Stored items
━━━━━━━━━━━━━━━━━━━━

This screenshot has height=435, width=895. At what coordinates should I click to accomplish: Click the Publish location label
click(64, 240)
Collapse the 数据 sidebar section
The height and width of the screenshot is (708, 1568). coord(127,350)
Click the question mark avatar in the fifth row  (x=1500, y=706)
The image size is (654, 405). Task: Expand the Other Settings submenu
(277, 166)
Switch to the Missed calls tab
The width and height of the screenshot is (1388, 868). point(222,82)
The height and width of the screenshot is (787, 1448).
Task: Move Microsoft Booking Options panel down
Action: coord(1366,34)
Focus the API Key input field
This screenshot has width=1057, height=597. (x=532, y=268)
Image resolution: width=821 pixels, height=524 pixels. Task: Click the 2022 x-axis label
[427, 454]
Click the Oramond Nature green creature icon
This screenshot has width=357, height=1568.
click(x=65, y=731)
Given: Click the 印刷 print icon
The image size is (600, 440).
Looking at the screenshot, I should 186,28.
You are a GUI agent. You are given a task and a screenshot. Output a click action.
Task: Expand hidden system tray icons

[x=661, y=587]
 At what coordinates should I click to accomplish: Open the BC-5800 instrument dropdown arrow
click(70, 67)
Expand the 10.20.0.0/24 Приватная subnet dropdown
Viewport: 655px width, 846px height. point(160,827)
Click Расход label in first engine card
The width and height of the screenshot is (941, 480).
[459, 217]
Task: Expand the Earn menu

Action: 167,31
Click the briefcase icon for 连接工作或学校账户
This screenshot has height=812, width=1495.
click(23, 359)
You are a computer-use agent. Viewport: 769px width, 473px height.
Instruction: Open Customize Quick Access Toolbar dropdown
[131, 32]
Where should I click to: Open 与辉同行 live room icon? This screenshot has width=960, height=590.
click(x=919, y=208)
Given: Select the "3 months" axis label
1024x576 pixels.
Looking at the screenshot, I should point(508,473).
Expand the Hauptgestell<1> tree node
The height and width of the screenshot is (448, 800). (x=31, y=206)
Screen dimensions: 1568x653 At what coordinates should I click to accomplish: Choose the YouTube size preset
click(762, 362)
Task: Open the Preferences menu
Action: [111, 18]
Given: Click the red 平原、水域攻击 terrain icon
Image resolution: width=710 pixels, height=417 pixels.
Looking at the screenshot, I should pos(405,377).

━━━━━━━━━━━━━━━━━━━━

#### ACTIVITY:
Above are the records; copy exactly the lines from the one with "Given: Click the red 平原、水域攻击 terrain icon" through the final line.

#### TASK RESULT:
Given: Click the red 平原、水域攻击 terrain icon
Image resolution: width=710 pixels, height=417 pixels.
Looking at the screenshot, I should pos(405,377).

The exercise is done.